La promesse de la résurrection nous rend courage.
C'est dans le Christ Jésus, que se trouve l'espoir de notre résurrection.
Sûrs de notre foi, nous savons que la mort réalise ce passage vers Dieu.
Lettre de saint Paul apôtre aux Philippiens (3, 20-21) (4,1)
"Nous sommes citoyens des cieux". Quelle audace de la part de saint Paul d’écrire une chose pareille ! Vous rendez-vous compte : "Nous sommes citoyens des cieux" ? C’est à peine croyable. Peut-être même que certains parmi vous n’arrivent pas à le croire. C’est la foi des disciples du Christ Jésus : "Nous sommes citoyens des cieux". Dans ces conditions il n’est pas étonnant que nous croyions que Jésus transformera nos pauvres corps à l’image de son Corps glorieux.
C'est cette étape qu’est en train de franchir Madeleine Muller. Son pauvre corps amaigri et douloureux, elle l’a abandonné comme un vieux manteau que l’on dépose après s’en être beaucoup servi -pendant quatre-vingt dix ans- parce que là où l’on va, il ne fait plus froid. Ce n’est qu’une vieille écorce, et ce n’est pas triste les vieilles écorces fait dire Saint-Exupéry à son Petit Prince.
Madeleine va revêtir le corps de gloire que le Seigneur veut pour elle, puis plus tard, bientôt peut-être, pour chacun de nous. C’est vrai "le Seigneur est mon berger ", dit le psaume, alors "je ne manque de rien".
C’est pourquoi on peut accueillir le message de bonheur proposé par Jésus : "Heureux les pauvres de cœur, heureux les doux, ceux qui pleurent, les artisans de paix et de pardon et même ceux qui souffrent à cause de Lui ". Il faut, là encore, avoir l’audace de croire dans le Christ, pour proclamer un tel texte le jour d’une inhumation.

*Matériel fourni*:
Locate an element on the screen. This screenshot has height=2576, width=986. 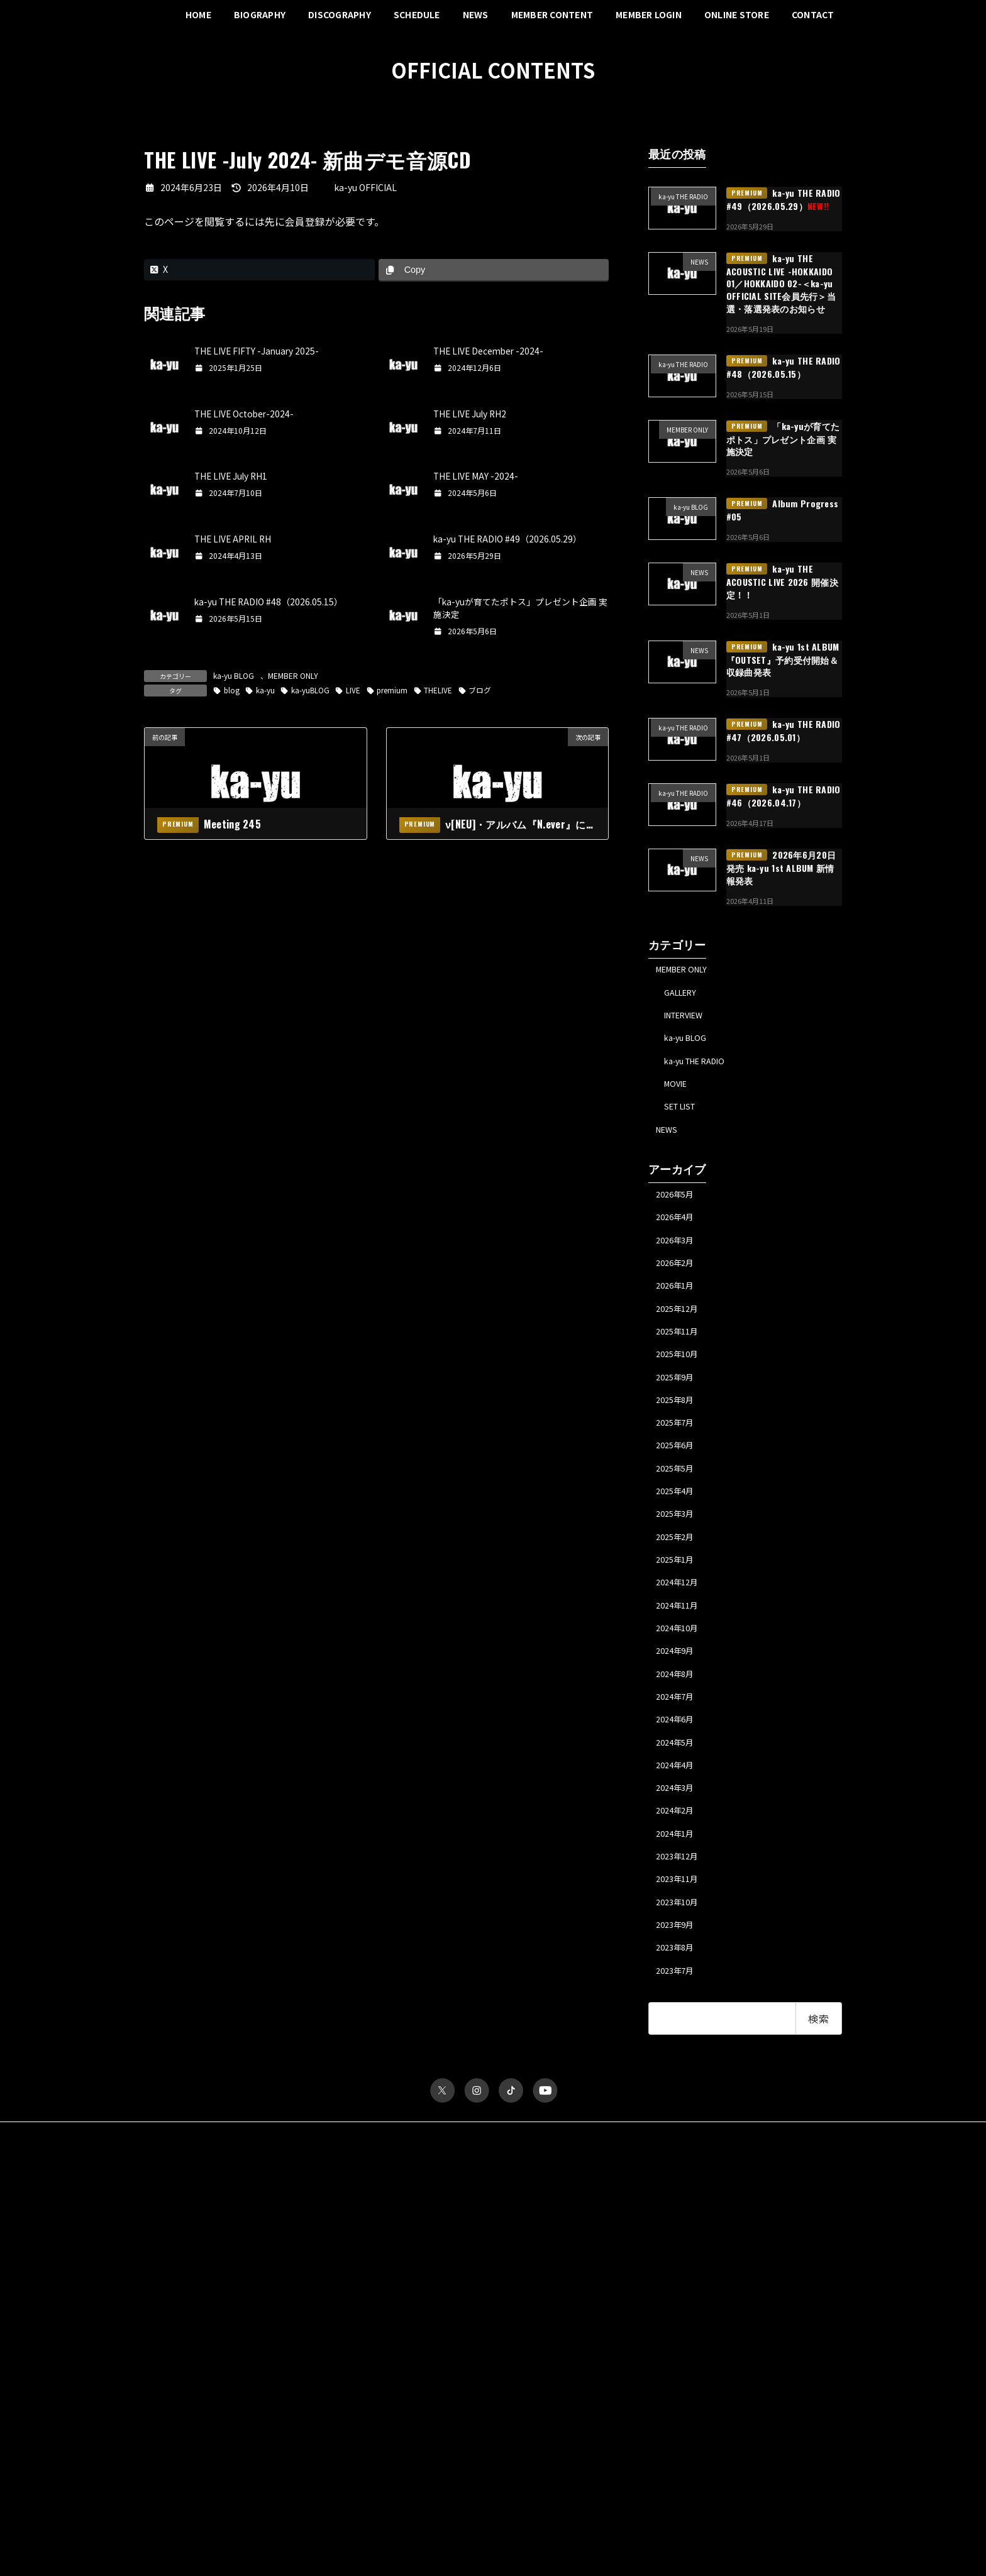
NEWS is located at coordinates (669, 1149).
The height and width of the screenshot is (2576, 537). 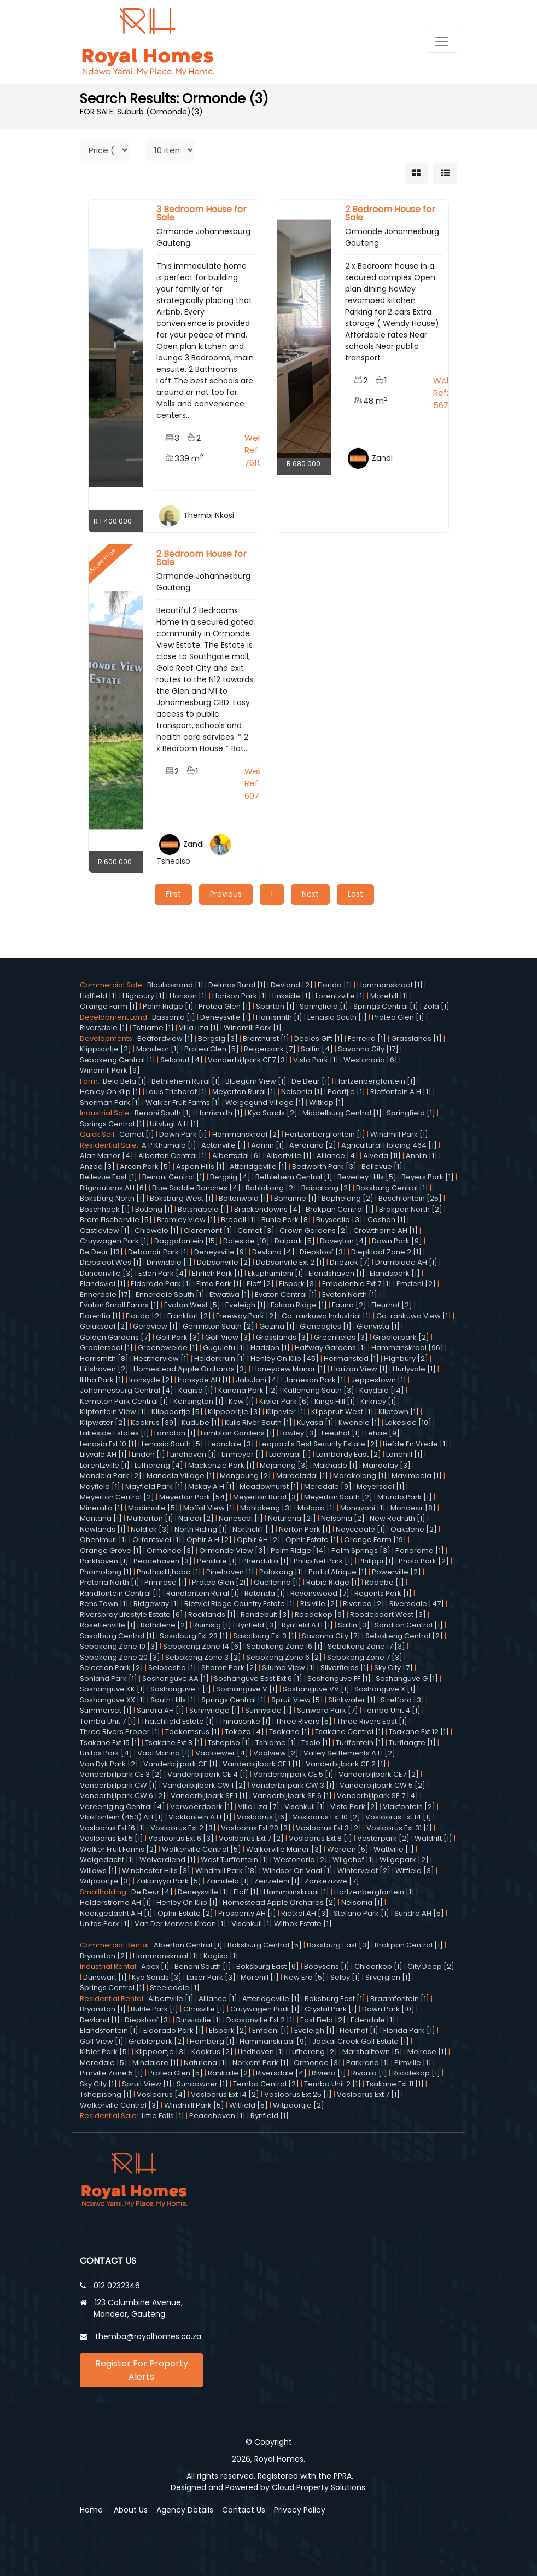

*Exercices proposés*:
A - Mettez à jour le passage du texte fourni allant de "La promesse de" jusqu'à "son Corps glorieux." inclus, en y remplaçant "citoyens" par "habitants".
B - Répondez à ces questions d'après le texte fourni :
(i) À quels destinataires s'adresse la lettre de saint Paul qui est citée ?
(ii) Pendant combien d'années Madeleine Muller s'est-elle servie de son corps ?
(iii) D'après le psaume cité, qui est « mon berger » ?
C - Relevez toutes les personnes que le message de bonheur de Jésus déclare heureuses dans le texte fourni.

*Réponses par exercice*:
A -
La promesse de la résurrection nous rend courage.
C'est dans le Christ Jésus, que se trouve l'espoir de notre résurrection.
Sûrs de notre foi, nous savons que la mort réalise ce passage vers Dieu.
Lettre de saint Paul apôtre aux Philippiens (3, 20-21) (4,1)
"Nous sommes habitants des cieux". Quelle audace de la part de saint Paul d’écrire une chose pareille ! Vous rendez-vous compte : "Nous sommes habitants des cieux" ? C’est à peine croyable. Peut-être même que certains parmi vous n’arrivent pas à le croire. C’est la foi des disciples du Christ Jésus : "Nous sommes habitants des cieux". Dans ces conditions il n’est pas étonnant que nous croyions que Jésus transformera nos pauvres corps à l’image de son Corps glorieux.

B -
(i) Aux Philippiens.
(ii) Pendant quatre-vingt-dix ans.
(iii) Le Seigneur.

C -
- les pauvres de cœur
- les doux
- ceux qui pleurent
- les artisans de paix et de pardon
- ceux qui souffrent à cause de Lui